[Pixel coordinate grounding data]
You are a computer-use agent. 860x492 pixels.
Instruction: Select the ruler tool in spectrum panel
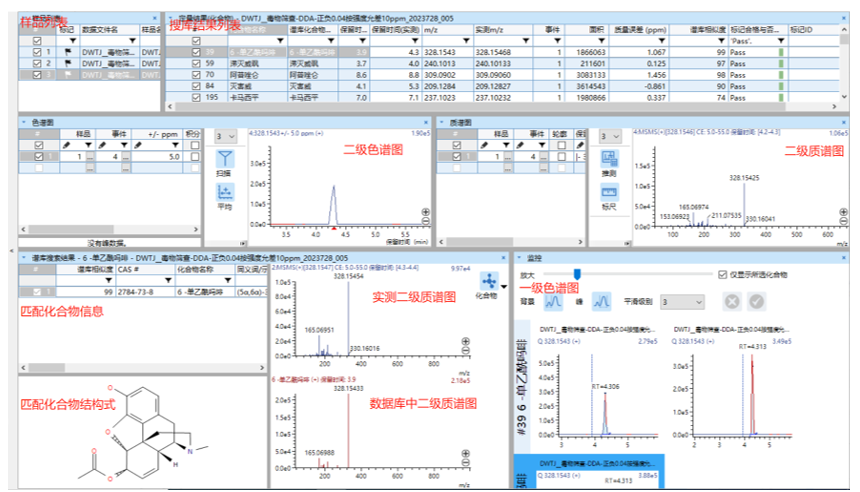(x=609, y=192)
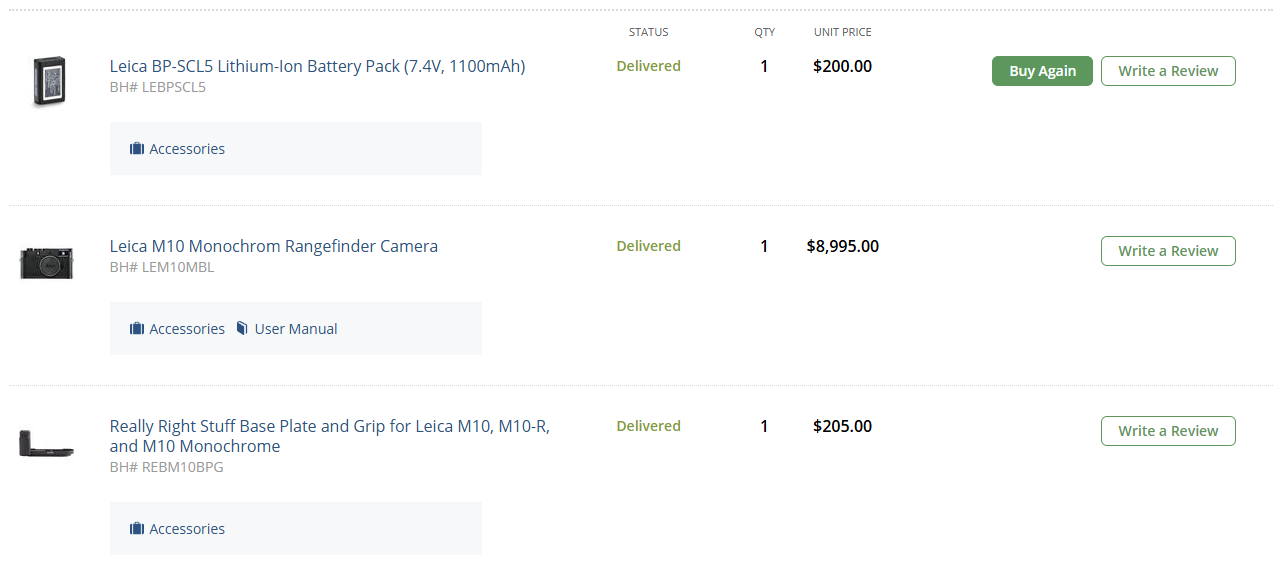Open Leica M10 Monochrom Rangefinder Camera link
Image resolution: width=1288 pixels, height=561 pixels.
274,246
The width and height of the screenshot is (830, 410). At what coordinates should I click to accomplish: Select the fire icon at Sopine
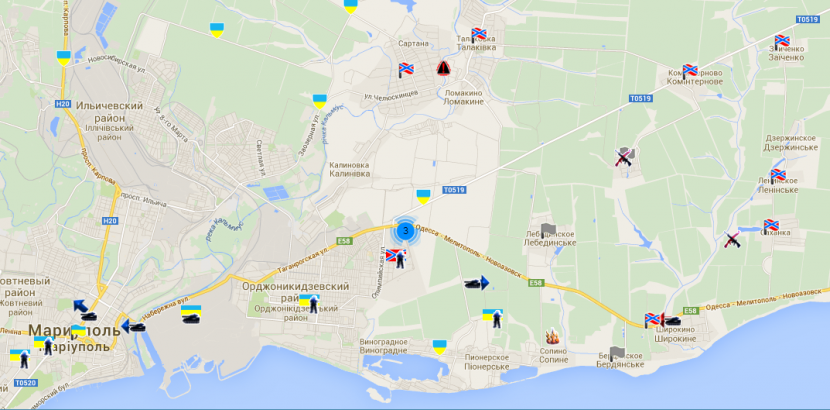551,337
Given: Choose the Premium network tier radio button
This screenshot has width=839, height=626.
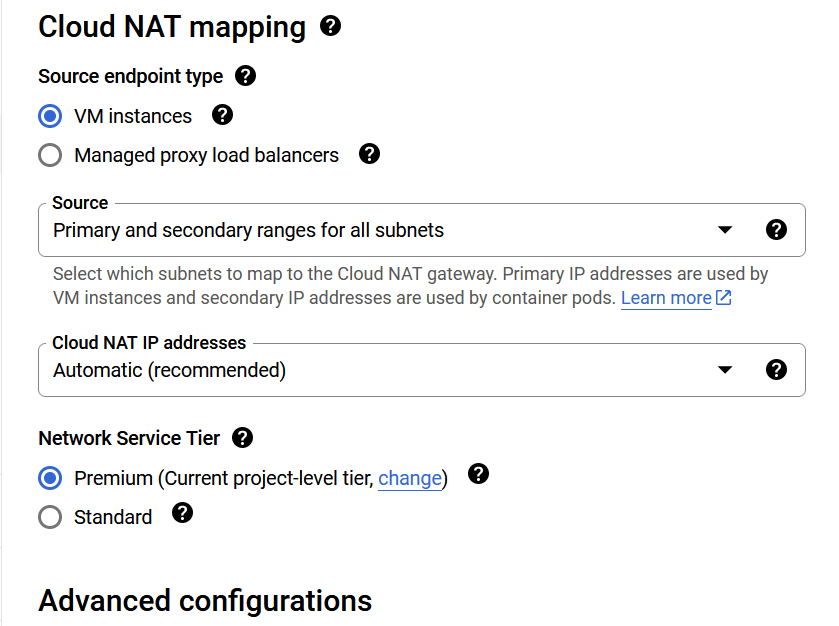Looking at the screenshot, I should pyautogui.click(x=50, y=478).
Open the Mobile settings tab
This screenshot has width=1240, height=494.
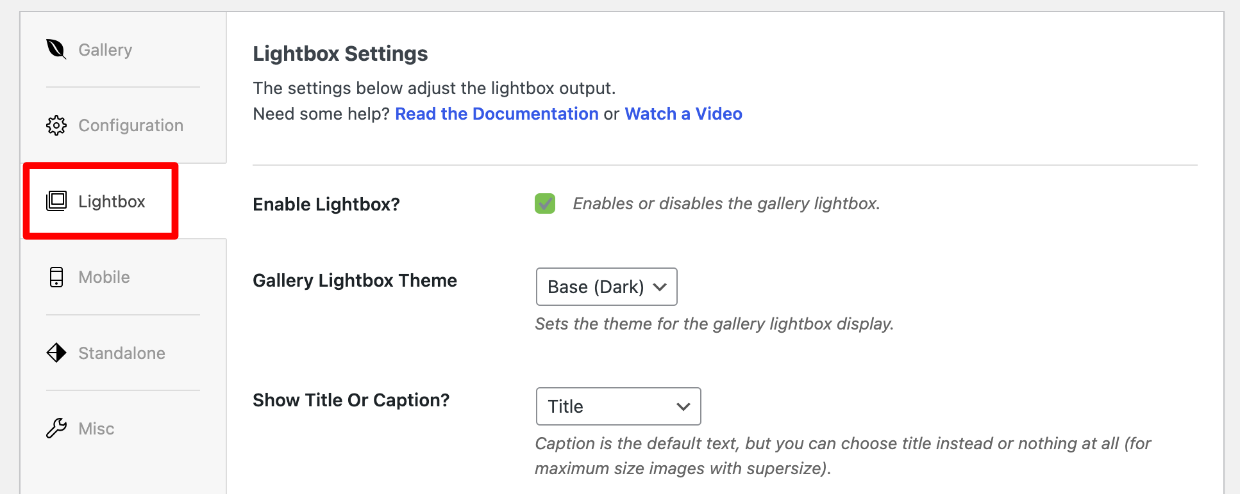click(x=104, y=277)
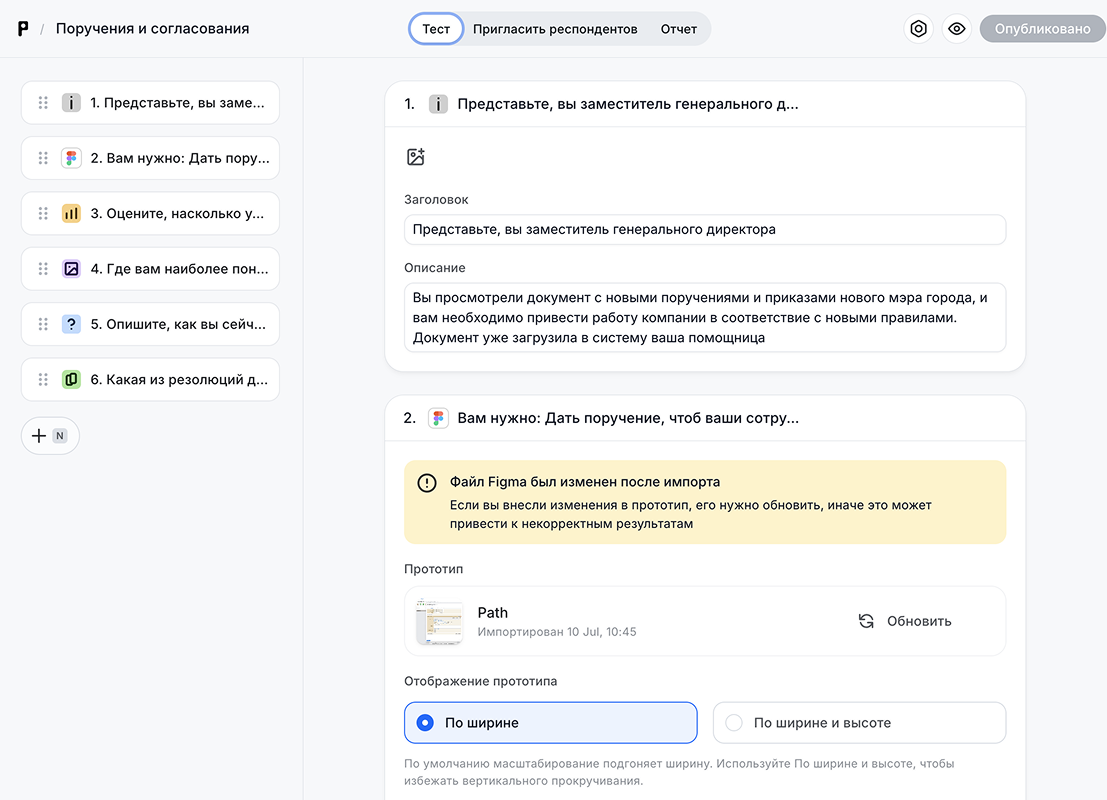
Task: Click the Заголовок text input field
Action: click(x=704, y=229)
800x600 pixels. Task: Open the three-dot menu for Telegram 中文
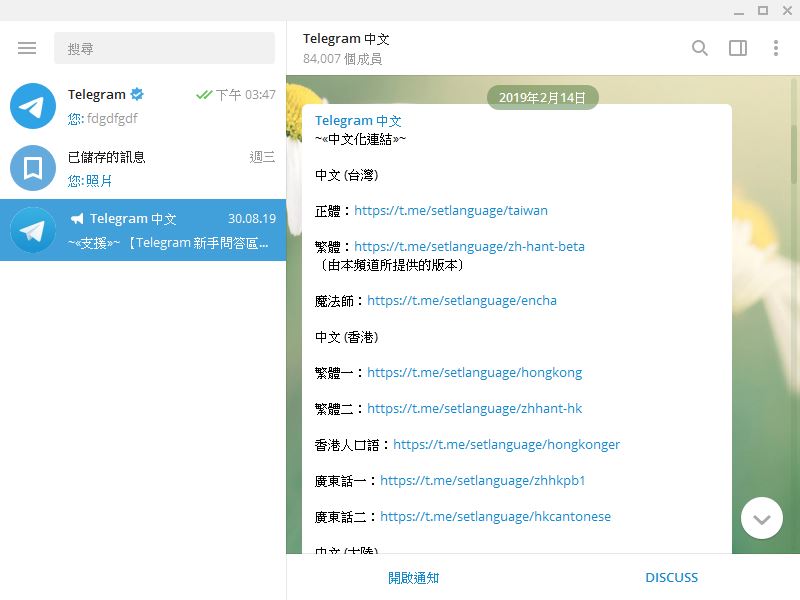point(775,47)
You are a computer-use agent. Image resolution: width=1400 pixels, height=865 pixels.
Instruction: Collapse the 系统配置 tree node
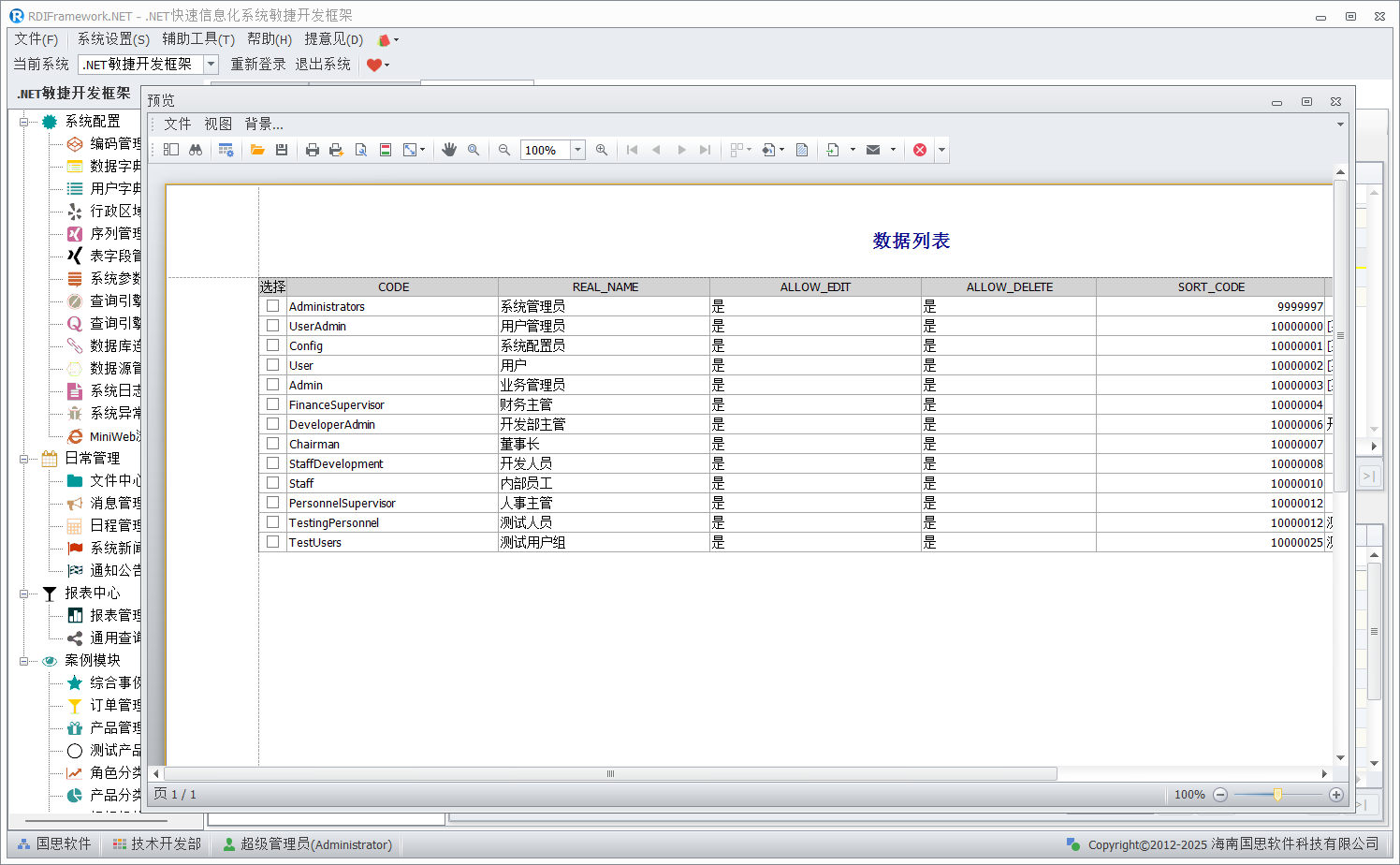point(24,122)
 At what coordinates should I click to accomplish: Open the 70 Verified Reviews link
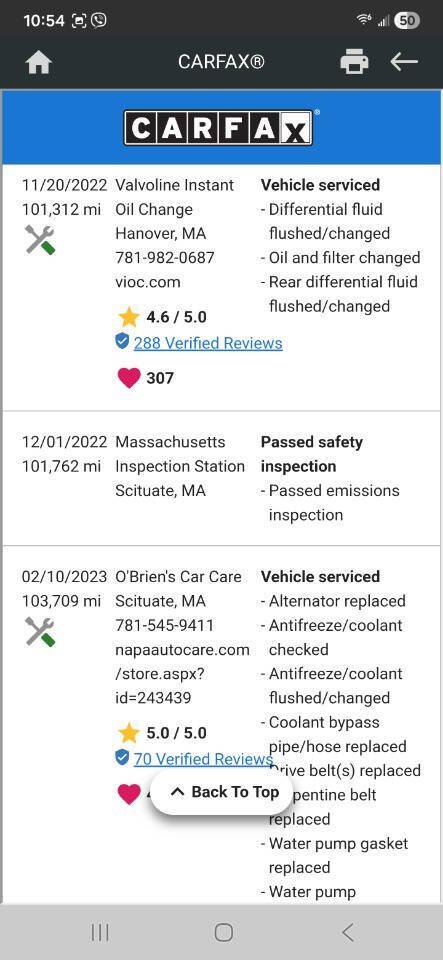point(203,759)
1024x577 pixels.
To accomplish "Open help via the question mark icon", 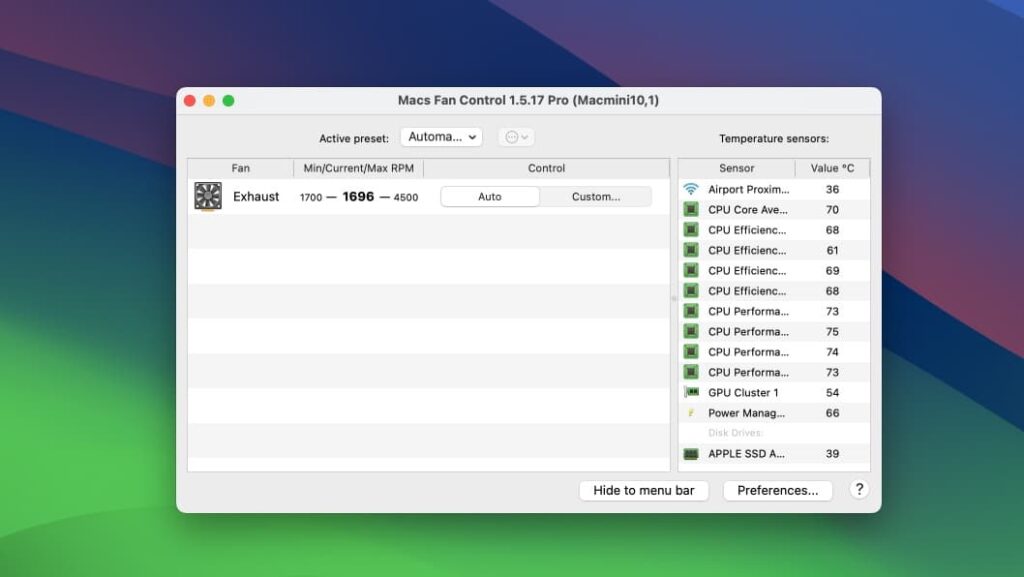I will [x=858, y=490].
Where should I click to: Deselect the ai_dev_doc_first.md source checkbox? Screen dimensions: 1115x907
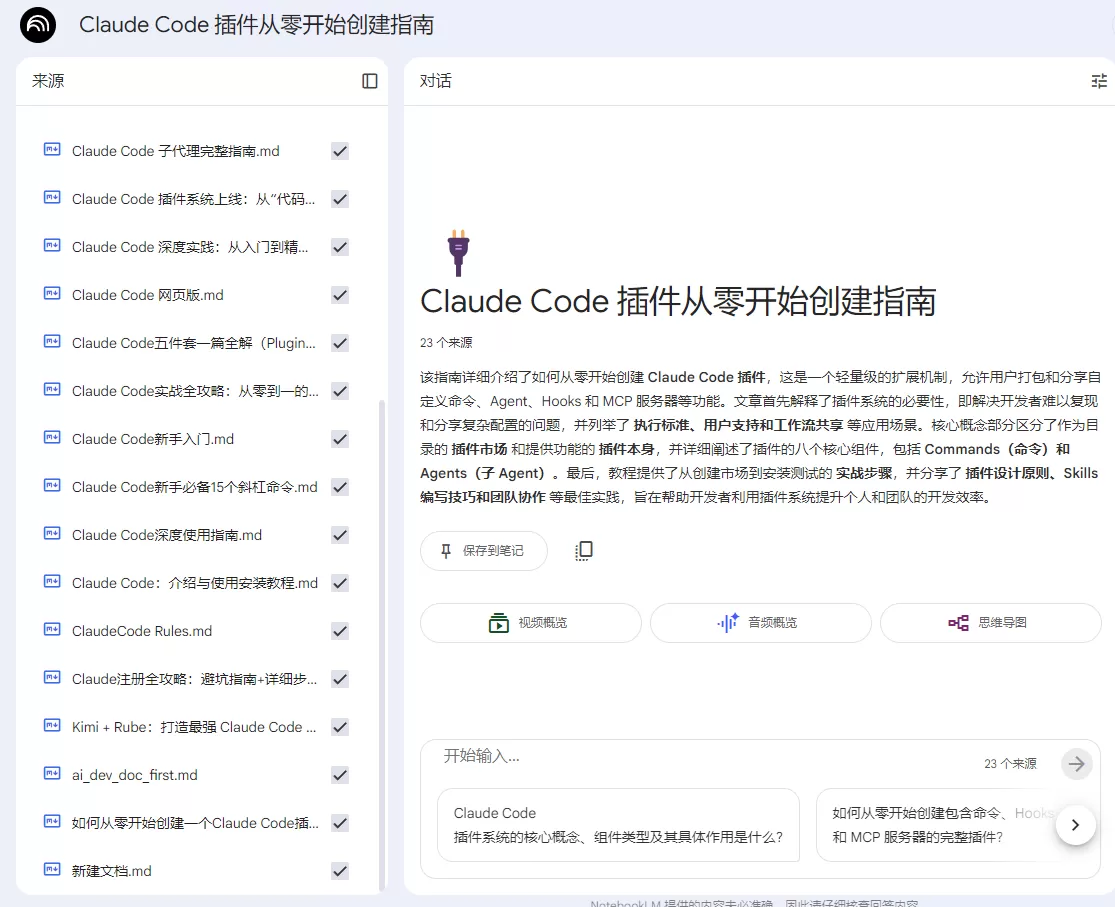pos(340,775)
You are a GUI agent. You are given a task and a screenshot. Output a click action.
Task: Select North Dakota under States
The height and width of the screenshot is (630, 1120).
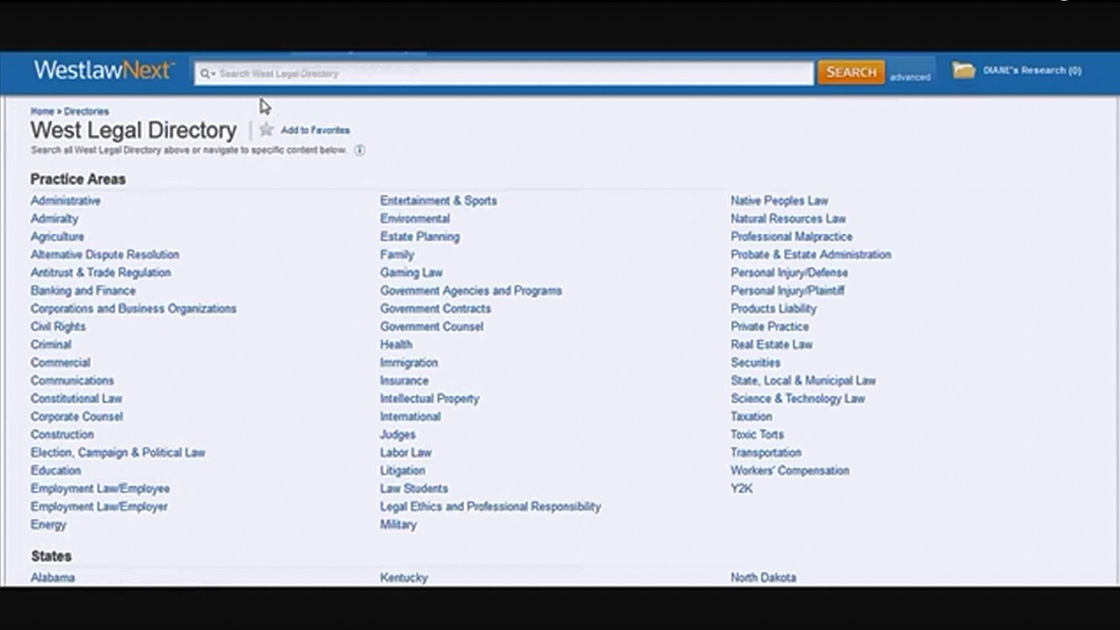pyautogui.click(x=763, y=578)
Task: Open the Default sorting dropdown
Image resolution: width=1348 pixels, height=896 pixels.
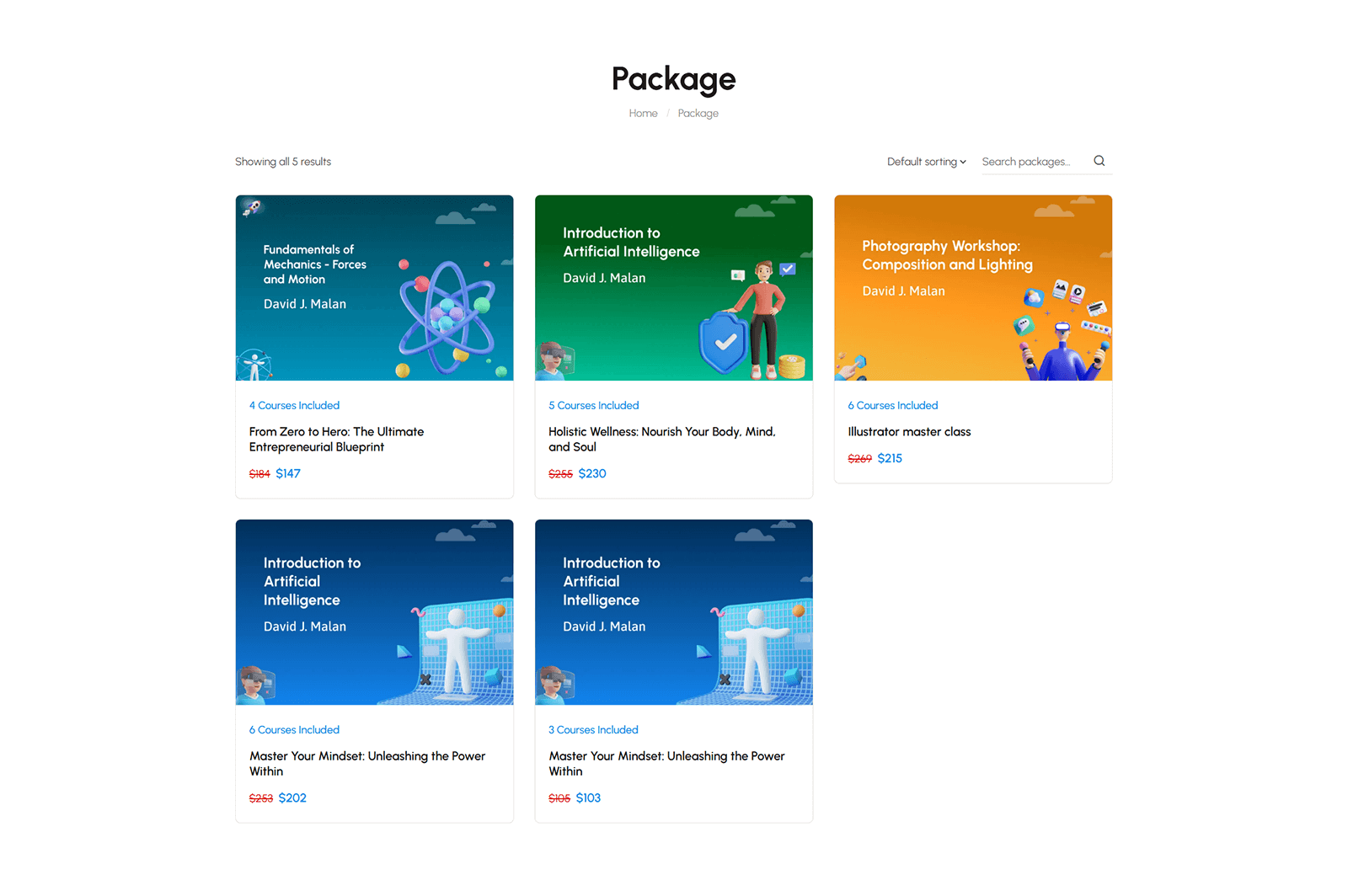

_What to work on_:
Print out the entries above word for word from the first line to the line containing "You are a computer-use agent. Image", both included, omitting the pictures.

_Written solution_:
You are a computer-use agent. 860x492 pixels.
Instruction: Select the ruler tool in spectrum panel
(x=609, y=192)
Open Leica M10 Monochrom Rangefinder Camera link
Image resolution: width=1288 pixels, height=561 pixels.
274,246
The width and height of the screenshot is (830, 410). At what coordinates should I click to accomplish: Select the fire icon at Sopine
551,337
Given: Choose the Premium network tier radio button
This screenshot has width=839, height=626.
Looking at the screenshot, I should pyautogui.click(x=50, y=478).
Open the Mobile settings tab
This screenshot has width=1240, height=494.
click(x=104, y=277)
Task: Click the Заголовок text input field
Action: click(x=704, y=229)
800x600 pixels. Task: Open the three-dot menu for Telegram 中文
point(775,47)
You are a computer-use agent. Image resolution: width=1400 pixels, height=865 pixels.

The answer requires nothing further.